L’uso del touch screen favorisce lo sviluppo del cervello, in particolare di un’area del cervello, la corteccia somatosensoriale, che processa le informazioni provenienti dai sensi.

A sostenerlo è uno studio da poco pubblicato sulla rivista Current Biology che ha messo in evidenza che nei soggetti che usano uno smartphone con schermo touch screen, rispetto ai soggetti che utilizzano il telefono con la normale tastiera, l’attività dell’area del cervello associata alle informazioni provenienti dalla punta delle dita è più attiva.

«Il nostro cervello non è una struttura statica, ma fortemente plastica e si modifica in relazione all’ambiente in cui si sviluppa e agli stimoli che riceve – spiega il prof. Giuseppe Scotti, neuroradiologo di Humanitas –. Il touch screen è un dispositivo del tutto particolare, sconosciuto fino a pochi anni fa, in grado di mettere in connessione informazioni visive che rispondono al tocco delle dita della mano: è per questo che nei soggetti che hanno fatto uso di smartphone nella ricerca l’area cerebrale associata alle informazioni provenienti dalla punta delle dita risulta più attiva rispetto ai soggetti che utilizzano un telefono con una tastiera “vecchio tipo”».

 

La plasticità del cervello è massima da piccoli

«Parlando di plasticità cerebrale – continua lo studioso – alzi la mano chi non ha avuto modo di vedere un bambino che ancora non compie i due anni, maneggiare uno smartphone con una naturalezza tale che è come se fosse uno strumento conosciuto da sempre e che riesce a sfogliare foto e video con meno difficoltà dei suoi stessi genitori». La tecnologia touch screen è sempre più presente nel nostro mondo grazie soprattutto alla massiccia diffusione di tablet e smartphone. Le giovani generazioni che sono nate e che stanno nascendo in questa era, iniziano sin dalla più tenera età a “dialogare” con questi particolari dispositivi elettronici dallo schermo sensibile al tatto.
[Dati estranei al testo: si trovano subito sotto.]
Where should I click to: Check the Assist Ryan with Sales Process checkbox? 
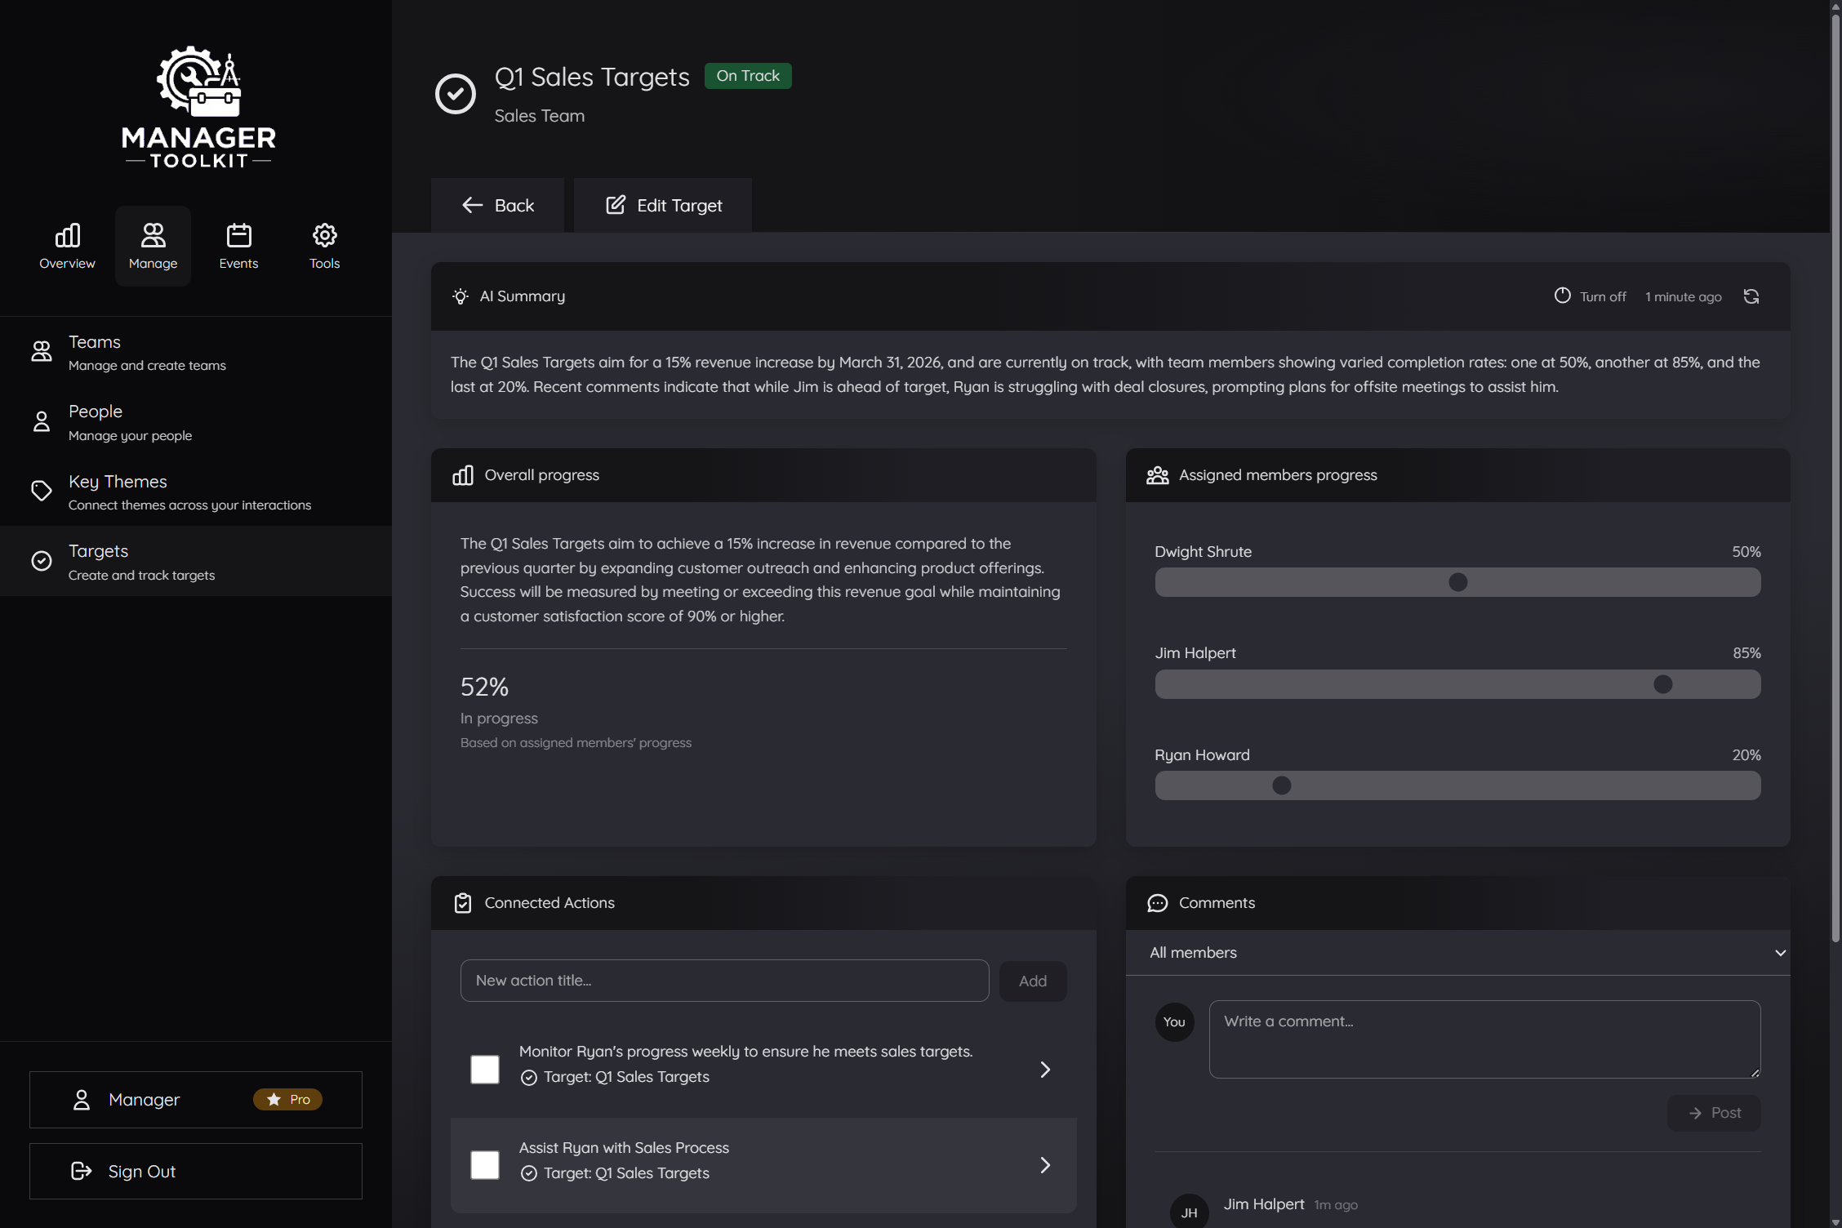click(485, 1165)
E poiché la plasticità tipica del cervello umano è massima quando si è piccoli, «si può essere certi che il cervello dei bambini di oggi che hanno la possibilità di utilizzare nella loro quotidianità questi strumenti touch screen – conclude il prof. Scotti – si svilupperà necessariamente in modo diverso da quello delle precedenti generazioni perché risponderà a stimoli che, fino a prima della diffusione del touch screen, non esistevano».